===== Exercise material =====

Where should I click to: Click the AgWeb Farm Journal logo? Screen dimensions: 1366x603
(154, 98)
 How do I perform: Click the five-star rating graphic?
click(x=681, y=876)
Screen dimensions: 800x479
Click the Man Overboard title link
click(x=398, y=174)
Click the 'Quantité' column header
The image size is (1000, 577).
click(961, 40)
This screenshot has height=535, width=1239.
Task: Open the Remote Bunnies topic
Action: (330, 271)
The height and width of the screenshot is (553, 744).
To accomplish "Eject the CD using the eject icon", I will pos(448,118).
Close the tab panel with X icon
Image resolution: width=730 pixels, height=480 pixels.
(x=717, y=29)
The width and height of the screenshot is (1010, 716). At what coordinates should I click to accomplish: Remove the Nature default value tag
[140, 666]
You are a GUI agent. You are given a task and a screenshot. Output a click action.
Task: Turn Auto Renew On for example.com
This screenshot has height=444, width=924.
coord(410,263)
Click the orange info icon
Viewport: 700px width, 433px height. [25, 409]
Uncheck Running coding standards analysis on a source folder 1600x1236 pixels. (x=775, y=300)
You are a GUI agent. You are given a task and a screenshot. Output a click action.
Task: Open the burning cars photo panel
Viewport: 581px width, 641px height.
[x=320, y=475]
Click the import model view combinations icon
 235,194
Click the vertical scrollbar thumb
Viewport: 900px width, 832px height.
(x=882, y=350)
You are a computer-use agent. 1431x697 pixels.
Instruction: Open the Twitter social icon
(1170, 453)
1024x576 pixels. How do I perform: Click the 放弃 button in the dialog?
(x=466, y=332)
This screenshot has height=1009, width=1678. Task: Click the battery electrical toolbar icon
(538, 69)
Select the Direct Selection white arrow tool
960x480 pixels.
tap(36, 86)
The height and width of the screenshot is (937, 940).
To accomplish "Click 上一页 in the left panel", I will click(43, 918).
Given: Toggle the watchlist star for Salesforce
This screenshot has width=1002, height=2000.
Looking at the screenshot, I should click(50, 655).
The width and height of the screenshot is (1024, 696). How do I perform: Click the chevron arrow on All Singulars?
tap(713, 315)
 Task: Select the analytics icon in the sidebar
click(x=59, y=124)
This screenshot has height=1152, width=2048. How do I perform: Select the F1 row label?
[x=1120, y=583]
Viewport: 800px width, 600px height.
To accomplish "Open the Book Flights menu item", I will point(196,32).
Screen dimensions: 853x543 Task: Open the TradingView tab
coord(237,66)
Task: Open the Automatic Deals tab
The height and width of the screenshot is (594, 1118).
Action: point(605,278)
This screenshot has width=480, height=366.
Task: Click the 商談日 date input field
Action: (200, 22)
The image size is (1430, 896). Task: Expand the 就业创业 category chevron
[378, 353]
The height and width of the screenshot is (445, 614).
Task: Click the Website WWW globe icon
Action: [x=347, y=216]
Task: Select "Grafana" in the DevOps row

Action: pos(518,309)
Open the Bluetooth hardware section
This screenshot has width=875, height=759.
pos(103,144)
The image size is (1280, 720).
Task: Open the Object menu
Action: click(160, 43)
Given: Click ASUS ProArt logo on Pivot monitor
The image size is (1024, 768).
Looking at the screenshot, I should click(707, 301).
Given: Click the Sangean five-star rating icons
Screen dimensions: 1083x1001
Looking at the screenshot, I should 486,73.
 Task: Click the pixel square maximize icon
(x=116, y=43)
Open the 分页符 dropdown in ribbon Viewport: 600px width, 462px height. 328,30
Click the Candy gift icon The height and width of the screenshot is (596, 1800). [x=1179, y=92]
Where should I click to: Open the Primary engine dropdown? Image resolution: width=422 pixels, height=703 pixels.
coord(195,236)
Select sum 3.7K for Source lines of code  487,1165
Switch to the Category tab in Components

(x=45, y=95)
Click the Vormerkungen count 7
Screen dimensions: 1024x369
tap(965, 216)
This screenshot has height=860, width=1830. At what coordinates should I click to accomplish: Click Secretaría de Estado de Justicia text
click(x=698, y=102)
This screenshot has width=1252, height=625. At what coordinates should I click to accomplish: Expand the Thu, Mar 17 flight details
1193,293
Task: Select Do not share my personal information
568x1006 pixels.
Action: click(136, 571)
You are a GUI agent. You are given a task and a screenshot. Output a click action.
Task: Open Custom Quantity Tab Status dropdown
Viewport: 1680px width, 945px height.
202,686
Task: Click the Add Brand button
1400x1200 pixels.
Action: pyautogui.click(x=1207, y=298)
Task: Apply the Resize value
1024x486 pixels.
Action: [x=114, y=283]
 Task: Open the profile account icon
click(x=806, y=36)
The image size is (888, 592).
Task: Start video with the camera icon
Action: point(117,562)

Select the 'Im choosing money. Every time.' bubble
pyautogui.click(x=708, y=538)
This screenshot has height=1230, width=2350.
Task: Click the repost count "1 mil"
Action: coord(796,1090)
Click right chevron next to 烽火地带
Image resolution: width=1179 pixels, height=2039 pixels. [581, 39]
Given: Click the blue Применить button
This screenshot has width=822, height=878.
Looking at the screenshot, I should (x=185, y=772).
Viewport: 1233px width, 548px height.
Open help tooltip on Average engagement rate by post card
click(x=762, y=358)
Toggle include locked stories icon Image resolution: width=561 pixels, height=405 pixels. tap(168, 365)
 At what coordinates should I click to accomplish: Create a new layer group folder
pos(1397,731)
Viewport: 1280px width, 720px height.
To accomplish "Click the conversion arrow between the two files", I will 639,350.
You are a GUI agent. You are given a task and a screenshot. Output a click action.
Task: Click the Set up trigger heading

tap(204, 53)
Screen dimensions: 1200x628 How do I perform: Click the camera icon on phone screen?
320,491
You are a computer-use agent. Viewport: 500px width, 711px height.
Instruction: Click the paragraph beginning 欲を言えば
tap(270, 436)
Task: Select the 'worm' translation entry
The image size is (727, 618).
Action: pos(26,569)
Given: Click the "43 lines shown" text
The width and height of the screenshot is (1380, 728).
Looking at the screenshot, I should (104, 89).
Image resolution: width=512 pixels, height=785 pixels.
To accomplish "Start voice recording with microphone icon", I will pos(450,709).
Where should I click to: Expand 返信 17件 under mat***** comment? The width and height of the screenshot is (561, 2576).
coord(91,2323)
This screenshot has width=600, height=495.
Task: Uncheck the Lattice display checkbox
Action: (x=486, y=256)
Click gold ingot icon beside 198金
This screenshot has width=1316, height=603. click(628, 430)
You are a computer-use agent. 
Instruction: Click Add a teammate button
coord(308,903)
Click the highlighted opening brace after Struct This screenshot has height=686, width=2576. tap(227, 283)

=====

__Work to be completed__
Across all the entries above, how many lines hold the word "Toggle"? Answer with the number only.

__Completed task__
2